The clear benefit I see with LL API versus Cube HAL is that LL still requires you to know what your are doing, and that is why this article is biased, because knowing what you are doing is something that is important to ME and should be important to any real engineer or student. Cube HAL on the other hand hides too much and by doing so ends up bloating the code a lot more and thus you have bigger than necessary code size and lower efficiency and at the end of the day you have no clue how it works.
Saving a few kb of code space is not such a huge deal. The tragedy is when you call yourself a programmer or engineer and have no idea what the code is doing and do not know why HAL generated code does not work, debugging is nightmare because you do not know how the hardware is supposed to be configured in the first place so how can you spot a bug?
Should your boss or company ask you to not use Cube HAL and write very specific and efficient code because they have opted for the cheapest MCU with smallest memory space to keep cost down, you wil not know where to start because you have no idea how to get anything going without calling a pre-written init function that some other smart fella/gal wrote.
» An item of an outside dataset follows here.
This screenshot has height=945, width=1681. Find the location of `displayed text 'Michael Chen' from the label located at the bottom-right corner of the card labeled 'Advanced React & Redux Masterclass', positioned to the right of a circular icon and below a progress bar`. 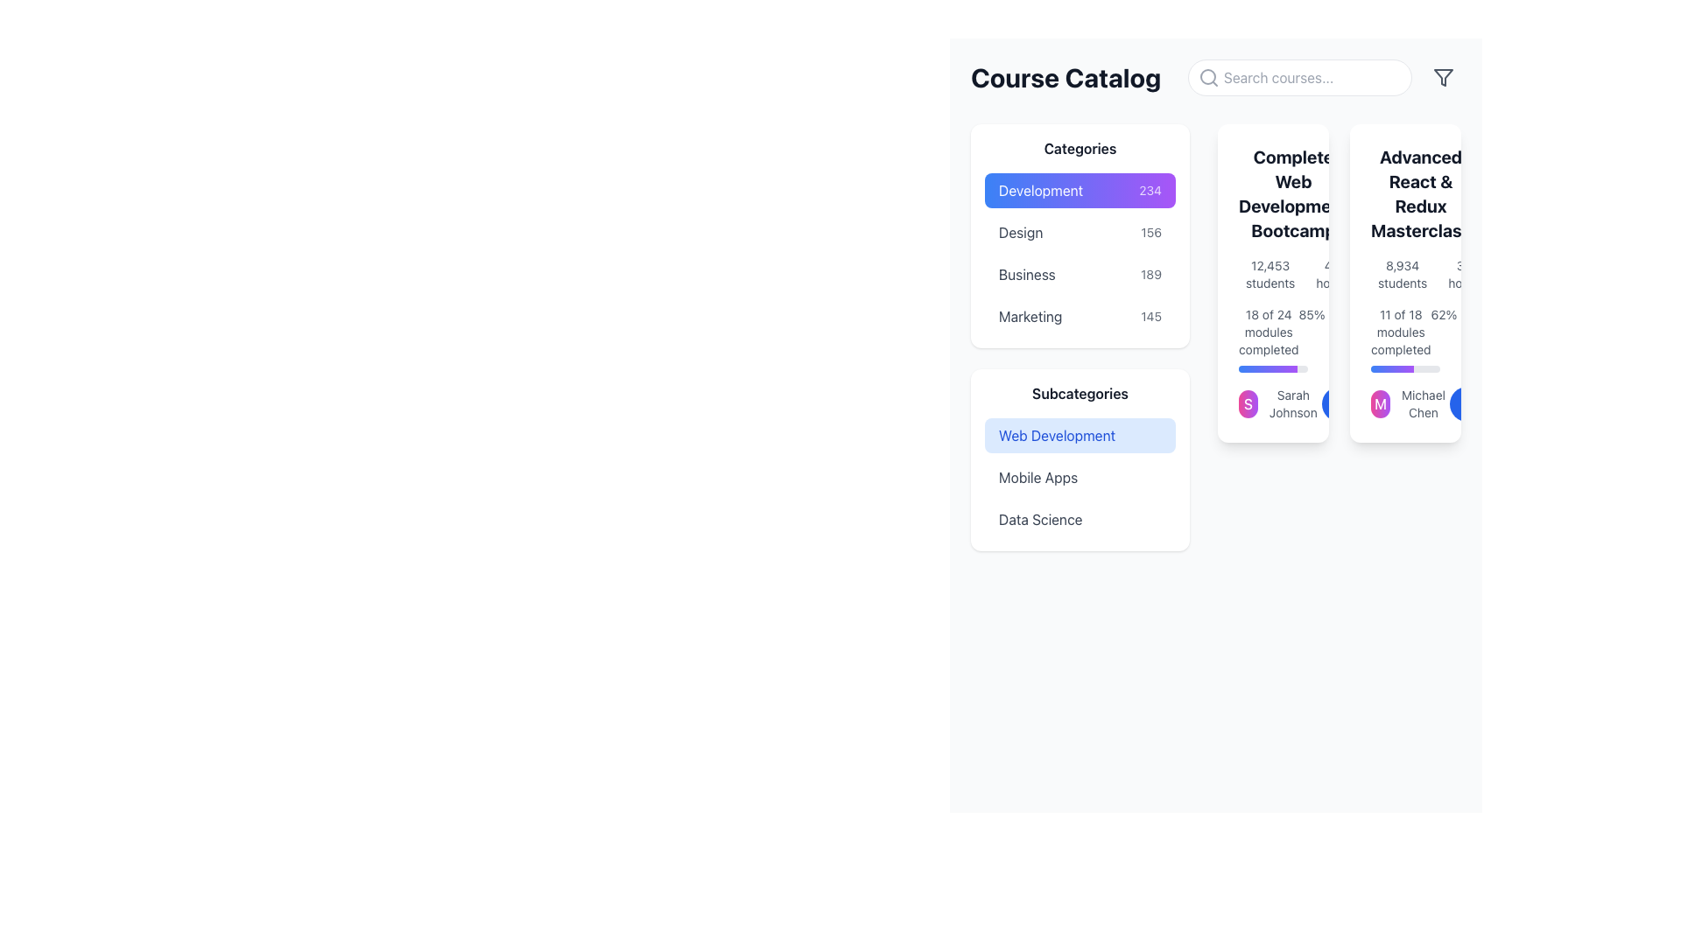

displayed text 'Michael Chen' from the label located at the bottom-right corner of the card labeled 'Advanced React & Redux Masterclass', positioned to the right of a circular icon and below a progress bar is located at coordinates (1423, 404).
One thing I like about using LL is that I do not have to dig into the reference manual looking for bit locations. After all the programming I do it is impossible to remember the location of bits or exact register names. LL helps with this since you can just initialize a structure and have it configure the desired peripheral (this is also my preferred method for personal driver development) In conjunction with code completion features as well as naming conventions used in LL API it is easy to find the desired configuration settings.
It is my opinion that the little bit of extra code size added by LL is worth not digging through the reference manual, at least LL does not promote ignorance of the hardware. However Cube HAL does have its uses and targeted users as well.